BEGIN RECORD SET

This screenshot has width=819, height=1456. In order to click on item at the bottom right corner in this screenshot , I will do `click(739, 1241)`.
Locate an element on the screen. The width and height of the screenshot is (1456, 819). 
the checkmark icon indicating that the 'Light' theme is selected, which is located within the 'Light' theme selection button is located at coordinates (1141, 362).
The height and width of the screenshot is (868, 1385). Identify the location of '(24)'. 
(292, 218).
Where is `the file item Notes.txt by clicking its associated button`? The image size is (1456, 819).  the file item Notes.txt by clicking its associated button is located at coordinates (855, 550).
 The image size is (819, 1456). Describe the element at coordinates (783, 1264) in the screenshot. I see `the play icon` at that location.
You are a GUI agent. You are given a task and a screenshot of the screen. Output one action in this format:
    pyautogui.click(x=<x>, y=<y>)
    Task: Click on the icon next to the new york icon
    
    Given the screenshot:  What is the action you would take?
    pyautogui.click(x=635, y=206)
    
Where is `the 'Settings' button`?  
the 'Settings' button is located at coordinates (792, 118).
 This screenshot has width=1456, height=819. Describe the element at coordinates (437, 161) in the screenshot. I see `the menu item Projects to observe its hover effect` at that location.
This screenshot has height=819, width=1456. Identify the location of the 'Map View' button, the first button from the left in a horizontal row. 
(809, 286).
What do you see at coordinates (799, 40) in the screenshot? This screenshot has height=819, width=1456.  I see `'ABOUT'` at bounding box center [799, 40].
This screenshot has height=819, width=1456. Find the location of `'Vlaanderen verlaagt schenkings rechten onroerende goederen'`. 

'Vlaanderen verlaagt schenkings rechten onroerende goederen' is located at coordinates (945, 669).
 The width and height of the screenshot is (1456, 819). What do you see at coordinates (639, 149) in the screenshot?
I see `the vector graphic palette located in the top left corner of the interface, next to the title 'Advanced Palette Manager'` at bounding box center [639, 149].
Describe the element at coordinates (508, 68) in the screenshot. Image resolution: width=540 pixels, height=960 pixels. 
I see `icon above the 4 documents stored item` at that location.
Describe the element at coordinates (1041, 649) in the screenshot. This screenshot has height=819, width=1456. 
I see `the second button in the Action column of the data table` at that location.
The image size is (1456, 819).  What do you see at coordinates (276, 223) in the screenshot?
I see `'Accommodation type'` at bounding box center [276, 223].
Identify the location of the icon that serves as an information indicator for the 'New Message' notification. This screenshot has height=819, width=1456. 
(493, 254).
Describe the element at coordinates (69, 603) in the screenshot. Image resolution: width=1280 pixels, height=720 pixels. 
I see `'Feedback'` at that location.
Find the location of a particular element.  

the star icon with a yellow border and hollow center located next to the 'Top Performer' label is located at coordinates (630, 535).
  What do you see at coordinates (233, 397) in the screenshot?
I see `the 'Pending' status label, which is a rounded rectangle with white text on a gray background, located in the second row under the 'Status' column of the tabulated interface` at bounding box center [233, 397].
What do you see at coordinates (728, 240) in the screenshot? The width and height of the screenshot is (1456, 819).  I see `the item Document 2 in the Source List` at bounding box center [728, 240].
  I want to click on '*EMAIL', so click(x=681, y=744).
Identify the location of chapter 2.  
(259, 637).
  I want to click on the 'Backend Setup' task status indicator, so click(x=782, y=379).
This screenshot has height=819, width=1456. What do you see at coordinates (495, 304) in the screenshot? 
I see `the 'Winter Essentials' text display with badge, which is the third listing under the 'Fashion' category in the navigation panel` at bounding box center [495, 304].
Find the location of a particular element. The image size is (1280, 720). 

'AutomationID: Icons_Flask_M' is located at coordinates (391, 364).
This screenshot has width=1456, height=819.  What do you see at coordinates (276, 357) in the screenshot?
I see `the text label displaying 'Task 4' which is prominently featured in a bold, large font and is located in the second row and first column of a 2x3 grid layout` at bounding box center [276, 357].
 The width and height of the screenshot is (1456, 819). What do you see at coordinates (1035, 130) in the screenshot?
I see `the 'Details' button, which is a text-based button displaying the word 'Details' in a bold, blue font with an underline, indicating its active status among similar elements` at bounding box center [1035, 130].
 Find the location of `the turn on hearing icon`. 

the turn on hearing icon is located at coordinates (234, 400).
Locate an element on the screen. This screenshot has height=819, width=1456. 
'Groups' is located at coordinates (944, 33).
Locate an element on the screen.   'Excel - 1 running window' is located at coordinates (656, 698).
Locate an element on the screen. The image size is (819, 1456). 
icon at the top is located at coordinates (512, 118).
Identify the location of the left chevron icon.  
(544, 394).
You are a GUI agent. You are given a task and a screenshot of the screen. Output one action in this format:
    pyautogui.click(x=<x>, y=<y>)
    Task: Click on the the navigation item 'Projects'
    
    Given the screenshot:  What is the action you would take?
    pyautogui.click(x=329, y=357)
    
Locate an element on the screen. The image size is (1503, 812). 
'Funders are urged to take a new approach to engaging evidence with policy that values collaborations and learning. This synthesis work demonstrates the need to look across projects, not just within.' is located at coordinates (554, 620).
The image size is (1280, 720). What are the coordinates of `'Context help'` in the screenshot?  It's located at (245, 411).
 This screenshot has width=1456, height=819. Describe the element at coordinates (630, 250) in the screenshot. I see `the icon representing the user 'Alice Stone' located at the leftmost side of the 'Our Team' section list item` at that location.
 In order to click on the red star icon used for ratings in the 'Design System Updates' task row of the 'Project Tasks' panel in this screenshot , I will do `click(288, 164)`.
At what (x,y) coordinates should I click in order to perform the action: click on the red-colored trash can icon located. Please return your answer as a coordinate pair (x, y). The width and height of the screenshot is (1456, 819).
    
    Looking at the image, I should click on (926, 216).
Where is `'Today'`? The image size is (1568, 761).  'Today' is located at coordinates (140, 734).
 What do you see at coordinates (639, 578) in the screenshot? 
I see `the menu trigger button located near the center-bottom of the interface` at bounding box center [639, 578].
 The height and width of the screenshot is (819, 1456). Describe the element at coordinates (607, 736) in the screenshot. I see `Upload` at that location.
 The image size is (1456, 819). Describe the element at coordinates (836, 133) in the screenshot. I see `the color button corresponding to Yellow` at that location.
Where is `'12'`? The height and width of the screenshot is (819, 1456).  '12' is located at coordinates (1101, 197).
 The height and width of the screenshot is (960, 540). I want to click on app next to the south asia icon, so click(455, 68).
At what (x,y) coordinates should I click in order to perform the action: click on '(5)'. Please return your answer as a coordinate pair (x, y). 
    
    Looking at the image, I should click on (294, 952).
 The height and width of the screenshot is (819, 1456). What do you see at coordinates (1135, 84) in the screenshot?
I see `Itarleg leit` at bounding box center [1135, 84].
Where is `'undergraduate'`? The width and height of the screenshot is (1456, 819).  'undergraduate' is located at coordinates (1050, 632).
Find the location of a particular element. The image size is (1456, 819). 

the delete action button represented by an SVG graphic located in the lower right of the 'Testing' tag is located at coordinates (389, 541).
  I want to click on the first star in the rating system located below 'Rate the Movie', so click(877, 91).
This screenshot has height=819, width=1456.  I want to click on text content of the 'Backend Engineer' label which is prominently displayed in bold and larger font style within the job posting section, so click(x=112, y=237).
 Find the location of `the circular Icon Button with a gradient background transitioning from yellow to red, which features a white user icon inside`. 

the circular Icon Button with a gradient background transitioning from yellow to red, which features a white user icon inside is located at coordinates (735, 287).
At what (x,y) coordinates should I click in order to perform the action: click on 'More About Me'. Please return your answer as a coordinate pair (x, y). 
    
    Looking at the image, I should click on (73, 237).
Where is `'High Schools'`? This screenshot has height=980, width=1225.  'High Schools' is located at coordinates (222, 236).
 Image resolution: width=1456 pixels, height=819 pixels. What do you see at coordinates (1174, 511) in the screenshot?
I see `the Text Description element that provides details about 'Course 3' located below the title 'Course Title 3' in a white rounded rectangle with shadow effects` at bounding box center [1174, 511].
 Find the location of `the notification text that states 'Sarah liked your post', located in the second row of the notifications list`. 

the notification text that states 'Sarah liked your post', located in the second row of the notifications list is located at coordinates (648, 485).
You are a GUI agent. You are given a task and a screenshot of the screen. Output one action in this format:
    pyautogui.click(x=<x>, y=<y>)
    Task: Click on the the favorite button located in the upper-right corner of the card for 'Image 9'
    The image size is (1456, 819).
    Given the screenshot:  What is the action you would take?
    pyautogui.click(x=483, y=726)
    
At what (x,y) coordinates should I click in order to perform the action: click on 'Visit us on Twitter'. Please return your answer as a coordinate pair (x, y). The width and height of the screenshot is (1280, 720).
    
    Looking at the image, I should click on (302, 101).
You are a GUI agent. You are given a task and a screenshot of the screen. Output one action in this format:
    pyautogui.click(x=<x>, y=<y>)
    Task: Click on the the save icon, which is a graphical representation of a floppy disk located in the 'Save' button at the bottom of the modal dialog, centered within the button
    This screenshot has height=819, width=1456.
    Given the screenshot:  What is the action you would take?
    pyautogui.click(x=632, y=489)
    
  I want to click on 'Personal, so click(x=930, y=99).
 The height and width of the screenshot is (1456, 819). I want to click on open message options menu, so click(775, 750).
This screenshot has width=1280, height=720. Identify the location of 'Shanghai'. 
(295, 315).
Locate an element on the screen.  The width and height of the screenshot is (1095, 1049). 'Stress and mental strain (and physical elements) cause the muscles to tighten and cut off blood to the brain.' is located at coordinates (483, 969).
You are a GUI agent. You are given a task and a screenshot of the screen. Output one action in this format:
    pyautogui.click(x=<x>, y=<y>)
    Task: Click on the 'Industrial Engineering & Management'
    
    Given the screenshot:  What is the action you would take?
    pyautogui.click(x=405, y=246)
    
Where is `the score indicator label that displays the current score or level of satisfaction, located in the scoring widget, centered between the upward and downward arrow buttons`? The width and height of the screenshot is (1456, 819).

END RECORD SET

▶ _TASK DETAILS_
Can you copy the data word for word, starting at the line that contains "Describe the element at coordinates (1041, 649)" and ending at the line that contains "What do you see at coordinates (728, 240)", with both of those lines included?

▶ _FINISHED EXERCISE_
Describe the element at coordinates (1041, 649) in the screenshot. This screenshot has height=819, width=1456. 
I see `the second button in the Action column of the data table` at that location.
The image size is (1456, 819).  What do you see at coordinates (276, 223) in the screenshot?
I see `'Accommodation type'` at bounding box center [276, 223].
Identify the location of the icon that serves as an information indicator for the 'New Message' notification. This screenshot has height=819, width=1456. 
(493, 254).
Describe the element at coordinates (69, 603) in the screenshot. Image resolution: width=1280 pixels, height=720 pixels. 
I see `'Feedback'` at that location.
Find the location of a particular element.  

the star icon with a yellow border and hollow center located next to the 'Top Performer' label is located at coordinates (630, 535).
  What do you see at coordinates (233, 397) in the screenshot?
I see `the 'Pending' status label, which is a rounded rectangle with white text on a gray background, located in the second row under the 'Status' column of the tabulated interface` at bounding box center [233, 397].
What do you see at coordinates (728, 240) in the screenshot? The width and height of the screenshot is (1456, 819).  I see `the item Document 2 in the Source List` at bounding box center [728, 240].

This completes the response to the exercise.